Look through the material that follows and show every line with the string "tweet".

[Record extracts Boundary: Start]

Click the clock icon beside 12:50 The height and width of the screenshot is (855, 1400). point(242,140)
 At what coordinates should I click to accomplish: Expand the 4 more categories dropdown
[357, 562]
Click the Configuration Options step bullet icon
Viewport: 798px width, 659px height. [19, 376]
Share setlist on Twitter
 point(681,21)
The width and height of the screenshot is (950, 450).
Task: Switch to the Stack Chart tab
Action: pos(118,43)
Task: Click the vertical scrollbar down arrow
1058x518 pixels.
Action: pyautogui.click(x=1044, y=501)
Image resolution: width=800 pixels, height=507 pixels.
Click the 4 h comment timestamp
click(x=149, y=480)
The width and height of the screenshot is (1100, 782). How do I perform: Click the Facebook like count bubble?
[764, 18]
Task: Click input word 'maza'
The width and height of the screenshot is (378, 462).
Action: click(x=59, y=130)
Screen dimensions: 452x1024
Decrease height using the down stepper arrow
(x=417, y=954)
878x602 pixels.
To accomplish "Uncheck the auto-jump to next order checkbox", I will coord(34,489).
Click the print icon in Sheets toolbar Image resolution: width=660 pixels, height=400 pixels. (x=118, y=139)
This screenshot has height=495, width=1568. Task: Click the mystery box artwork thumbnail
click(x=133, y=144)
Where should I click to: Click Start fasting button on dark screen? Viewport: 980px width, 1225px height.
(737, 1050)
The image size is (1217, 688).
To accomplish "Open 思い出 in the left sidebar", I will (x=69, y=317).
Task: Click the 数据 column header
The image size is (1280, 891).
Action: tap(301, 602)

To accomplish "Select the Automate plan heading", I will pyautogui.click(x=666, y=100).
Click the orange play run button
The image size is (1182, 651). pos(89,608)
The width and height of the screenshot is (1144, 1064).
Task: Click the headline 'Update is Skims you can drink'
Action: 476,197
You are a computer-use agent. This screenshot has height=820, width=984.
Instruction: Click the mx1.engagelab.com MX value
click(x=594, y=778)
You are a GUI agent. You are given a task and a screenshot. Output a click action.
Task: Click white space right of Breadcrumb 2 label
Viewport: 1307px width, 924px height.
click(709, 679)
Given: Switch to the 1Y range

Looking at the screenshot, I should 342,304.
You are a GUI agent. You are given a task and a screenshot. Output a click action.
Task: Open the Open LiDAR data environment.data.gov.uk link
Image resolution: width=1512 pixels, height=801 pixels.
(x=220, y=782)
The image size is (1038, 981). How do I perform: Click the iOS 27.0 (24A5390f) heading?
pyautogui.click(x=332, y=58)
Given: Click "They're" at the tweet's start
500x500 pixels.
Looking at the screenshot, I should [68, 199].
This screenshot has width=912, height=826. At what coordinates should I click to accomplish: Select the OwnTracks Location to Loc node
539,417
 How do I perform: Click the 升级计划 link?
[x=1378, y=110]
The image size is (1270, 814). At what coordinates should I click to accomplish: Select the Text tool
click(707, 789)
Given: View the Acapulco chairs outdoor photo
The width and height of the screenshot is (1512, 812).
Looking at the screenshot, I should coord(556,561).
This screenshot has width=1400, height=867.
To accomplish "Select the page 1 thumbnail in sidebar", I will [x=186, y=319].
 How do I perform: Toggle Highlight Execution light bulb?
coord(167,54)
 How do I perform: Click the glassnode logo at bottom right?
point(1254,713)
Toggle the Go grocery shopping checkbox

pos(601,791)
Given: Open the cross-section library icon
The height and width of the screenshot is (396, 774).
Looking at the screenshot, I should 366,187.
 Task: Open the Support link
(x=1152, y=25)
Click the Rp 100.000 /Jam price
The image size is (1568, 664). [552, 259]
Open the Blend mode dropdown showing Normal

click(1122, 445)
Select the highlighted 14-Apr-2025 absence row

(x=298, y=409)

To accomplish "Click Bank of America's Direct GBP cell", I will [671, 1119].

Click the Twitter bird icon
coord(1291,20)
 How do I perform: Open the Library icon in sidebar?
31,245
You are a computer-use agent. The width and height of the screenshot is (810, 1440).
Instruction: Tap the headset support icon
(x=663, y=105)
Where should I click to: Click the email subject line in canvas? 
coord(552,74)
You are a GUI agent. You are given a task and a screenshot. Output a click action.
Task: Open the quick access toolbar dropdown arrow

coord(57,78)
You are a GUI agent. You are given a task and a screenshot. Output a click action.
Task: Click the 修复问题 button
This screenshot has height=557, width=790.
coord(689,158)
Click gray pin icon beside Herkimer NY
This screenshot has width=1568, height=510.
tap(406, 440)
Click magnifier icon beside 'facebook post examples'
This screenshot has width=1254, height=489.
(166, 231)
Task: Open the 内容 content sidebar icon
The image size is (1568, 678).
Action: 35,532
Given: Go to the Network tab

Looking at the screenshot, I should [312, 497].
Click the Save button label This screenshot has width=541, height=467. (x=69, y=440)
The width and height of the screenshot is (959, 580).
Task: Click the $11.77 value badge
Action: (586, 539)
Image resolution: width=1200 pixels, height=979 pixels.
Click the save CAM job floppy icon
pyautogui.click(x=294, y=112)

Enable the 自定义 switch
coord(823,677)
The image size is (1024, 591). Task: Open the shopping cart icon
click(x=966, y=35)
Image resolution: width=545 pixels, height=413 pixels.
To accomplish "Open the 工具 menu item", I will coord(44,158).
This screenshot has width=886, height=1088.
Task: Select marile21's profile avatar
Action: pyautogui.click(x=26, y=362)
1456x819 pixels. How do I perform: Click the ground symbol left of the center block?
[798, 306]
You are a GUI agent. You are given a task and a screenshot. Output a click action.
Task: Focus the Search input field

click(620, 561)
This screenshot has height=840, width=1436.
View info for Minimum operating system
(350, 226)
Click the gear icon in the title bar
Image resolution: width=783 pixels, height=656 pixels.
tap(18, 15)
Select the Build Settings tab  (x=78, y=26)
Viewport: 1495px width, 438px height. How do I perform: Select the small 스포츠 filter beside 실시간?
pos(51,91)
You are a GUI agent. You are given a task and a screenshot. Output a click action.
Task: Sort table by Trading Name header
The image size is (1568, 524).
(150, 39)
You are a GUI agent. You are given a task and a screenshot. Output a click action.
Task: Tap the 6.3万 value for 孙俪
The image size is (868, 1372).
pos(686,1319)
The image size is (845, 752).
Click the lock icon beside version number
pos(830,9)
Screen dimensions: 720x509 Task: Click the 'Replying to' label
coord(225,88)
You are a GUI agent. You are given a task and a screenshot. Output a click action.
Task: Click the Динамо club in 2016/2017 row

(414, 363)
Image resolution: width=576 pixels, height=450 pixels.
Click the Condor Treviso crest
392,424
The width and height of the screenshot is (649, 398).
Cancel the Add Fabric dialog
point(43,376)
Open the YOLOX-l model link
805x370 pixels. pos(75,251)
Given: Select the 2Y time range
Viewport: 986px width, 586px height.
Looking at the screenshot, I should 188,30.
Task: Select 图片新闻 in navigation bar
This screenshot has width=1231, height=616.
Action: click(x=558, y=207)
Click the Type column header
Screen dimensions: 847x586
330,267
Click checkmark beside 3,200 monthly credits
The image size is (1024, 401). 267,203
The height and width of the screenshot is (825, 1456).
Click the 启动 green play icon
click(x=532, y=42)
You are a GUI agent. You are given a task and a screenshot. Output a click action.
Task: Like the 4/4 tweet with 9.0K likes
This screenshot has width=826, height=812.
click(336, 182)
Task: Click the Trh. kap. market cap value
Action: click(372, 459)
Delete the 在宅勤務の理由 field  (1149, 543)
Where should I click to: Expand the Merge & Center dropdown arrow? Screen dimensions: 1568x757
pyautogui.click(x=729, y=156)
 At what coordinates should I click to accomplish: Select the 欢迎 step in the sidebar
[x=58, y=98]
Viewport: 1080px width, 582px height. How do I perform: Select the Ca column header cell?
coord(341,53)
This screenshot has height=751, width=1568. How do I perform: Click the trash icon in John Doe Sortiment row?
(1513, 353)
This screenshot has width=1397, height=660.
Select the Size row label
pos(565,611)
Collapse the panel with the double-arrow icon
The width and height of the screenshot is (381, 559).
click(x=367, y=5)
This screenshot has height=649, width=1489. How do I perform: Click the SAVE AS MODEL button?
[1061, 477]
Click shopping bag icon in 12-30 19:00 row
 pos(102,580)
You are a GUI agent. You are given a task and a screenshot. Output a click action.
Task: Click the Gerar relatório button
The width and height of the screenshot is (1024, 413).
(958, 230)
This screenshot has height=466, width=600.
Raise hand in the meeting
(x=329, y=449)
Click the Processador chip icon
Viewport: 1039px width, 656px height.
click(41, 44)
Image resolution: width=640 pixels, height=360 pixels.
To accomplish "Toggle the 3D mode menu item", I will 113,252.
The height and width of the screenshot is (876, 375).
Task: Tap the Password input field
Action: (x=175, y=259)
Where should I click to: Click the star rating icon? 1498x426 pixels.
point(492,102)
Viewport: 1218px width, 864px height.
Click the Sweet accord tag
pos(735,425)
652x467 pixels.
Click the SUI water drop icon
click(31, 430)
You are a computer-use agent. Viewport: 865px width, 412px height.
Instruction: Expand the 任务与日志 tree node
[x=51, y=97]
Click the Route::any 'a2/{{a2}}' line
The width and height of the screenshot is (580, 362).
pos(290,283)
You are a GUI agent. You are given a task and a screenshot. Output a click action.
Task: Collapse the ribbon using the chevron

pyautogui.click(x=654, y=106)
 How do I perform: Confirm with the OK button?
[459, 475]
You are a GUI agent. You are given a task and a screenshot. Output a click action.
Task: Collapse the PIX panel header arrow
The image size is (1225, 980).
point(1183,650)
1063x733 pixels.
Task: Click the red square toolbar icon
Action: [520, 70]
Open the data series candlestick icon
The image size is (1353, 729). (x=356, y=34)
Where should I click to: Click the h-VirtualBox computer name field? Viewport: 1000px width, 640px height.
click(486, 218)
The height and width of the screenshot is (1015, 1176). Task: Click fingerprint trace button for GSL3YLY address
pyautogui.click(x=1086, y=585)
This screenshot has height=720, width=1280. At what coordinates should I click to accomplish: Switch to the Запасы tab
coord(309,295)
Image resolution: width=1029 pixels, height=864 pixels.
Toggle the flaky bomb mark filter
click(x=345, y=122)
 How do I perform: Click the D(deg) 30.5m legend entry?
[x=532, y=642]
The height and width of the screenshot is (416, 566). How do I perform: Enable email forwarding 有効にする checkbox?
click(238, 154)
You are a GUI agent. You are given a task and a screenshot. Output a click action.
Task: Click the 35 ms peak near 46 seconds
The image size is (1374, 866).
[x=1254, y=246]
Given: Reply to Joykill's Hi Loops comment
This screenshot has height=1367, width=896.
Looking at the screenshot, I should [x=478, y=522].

[Record extracts Boundary: End]

Task output —
Given: Click "They're" at the tweet's start
Task: Like the 4/4 tweet with 9.0K likes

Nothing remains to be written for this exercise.